----- Exercise material -----
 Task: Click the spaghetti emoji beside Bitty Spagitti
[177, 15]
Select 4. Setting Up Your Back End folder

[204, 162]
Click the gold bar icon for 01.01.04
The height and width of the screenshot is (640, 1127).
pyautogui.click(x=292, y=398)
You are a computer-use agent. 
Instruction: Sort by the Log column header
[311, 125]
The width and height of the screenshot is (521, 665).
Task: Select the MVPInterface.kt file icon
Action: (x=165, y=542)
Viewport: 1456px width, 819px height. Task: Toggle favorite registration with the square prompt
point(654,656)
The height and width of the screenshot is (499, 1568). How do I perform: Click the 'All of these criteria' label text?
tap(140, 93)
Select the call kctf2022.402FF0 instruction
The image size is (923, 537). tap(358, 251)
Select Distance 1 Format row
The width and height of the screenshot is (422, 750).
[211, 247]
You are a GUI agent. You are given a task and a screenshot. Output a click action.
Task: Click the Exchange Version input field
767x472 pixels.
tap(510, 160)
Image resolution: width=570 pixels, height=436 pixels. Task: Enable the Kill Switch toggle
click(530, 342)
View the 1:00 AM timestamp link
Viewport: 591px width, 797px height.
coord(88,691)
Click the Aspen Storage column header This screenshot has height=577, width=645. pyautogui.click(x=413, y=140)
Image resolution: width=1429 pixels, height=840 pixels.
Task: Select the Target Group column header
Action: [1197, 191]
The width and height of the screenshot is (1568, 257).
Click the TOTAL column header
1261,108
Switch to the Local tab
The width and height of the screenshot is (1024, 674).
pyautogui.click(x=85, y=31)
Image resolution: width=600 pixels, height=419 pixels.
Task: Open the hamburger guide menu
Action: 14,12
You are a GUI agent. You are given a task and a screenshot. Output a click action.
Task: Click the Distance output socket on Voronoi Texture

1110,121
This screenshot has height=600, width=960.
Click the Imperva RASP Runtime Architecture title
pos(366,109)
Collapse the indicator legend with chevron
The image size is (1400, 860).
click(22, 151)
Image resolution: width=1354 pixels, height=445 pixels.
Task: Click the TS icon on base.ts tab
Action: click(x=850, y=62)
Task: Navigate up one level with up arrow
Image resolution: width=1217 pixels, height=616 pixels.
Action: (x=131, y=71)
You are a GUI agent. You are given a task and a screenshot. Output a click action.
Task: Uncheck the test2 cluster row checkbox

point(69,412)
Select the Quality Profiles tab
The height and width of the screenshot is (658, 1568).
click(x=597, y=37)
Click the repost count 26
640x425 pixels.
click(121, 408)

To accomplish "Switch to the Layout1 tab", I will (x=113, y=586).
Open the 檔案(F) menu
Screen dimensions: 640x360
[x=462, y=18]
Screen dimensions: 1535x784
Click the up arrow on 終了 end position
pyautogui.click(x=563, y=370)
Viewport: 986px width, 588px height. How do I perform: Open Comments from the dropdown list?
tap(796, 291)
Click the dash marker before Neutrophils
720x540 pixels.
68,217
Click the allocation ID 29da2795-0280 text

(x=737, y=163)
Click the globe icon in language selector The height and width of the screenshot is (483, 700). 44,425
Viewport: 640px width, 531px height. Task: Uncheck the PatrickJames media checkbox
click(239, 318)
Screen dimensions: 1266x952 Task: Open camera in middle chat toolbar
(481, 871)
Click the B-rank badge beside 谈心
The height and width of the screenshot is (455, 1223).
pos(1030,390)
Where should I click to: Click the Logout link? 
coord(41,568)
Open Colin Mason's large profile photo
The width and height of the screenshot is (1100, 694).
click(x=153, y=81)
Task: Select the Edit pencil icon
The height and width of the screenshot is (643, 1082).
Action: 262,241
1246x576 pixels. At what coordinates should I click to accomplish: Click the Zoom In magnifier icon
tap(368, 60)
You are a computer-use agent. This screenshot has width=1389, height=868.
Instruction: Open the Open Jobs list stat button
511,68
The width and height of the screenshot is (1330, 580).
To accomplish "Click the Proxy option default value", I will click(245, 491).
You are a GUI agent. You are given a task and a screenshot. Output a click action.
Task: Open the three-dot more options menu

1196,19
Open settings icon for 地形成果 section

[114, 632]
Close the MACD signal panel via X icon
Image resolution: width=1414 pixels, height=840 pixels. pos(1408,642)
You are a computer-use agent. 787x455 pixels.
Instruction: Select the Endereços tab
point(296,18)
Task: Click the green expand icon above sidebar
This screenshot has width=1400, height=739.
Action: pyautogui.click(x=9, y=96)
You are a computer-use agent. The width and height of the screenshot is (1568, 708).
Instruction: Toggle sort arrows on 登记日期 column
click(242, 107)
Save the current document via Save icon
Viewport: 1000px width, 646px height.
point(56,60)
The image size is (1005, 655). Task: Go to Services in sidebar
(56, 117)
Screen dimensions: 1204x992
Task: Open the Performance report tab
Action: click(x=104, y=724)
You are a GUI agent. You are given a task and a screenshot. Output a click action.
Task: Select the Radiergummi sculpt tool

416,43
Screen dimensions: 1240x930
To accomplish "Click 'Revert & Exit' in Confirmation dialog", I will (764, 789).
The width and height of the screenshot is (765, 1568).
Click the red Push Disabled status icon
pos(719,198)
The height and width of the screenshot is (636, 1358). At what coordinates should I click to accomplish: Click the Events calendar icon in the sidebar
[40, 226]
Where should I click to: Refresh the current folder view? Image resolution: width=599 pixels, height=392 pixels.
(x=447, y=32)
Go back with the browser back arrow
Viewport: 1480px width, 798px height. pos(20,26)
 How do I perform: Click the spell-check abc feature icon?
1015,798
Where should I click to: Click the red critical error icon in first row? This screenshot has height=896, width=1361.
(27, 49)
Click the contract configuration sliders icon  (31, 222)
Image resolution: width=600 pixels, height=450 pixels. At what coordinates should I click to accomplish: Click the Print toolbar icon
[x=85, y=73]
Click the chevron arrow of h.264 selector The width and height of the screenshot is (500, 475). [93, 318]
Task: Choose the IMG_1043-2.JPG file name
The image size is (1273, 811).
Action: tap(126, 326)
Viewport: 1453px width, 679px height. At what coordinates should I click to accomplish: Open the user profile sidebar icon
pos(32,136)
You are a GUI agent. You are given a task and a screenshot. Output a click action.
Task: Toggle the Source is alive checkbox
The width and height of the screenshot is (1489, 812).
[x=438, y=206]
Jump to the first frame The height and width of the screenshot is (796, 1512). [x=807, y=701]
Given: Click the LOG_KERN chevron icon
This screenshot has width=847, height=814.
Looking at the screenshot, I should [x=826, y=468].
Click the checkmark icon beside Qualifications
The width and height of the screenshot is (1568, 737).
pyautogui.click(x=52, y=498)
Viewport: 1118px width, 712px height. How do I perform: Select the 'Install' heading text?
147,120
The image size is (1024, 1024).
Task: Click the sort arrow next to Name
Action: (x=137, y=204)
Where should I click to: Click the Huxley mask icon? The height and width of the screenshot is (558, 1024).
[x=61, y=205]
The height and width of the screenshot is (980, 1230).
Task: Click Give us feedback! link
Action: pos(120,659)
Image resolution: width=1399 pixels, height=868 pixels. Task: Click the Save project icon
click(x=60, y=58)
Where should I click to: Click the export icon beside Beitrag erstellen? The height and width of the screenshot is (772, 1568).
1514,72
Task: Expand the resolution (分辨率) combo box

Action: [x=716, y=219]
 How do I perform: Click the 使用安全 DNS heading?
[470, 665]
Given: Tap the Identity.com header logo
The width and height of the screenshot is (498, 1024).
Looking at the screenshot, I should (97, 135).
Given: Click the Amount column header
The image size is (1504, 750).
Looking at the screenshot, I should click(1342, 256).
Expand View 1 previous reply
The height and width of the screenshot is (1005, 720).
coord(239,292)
-----
» Exercise goal: Review the entries above and return every line where "selector" appears.

» Finished exercise:
Click the globe icon in language selector The height and width of the screenshot is (483, 700). 44,425
Click the chevron arrow of h.264 selector The width and height of the screenshot is (500, 475). [93, 318]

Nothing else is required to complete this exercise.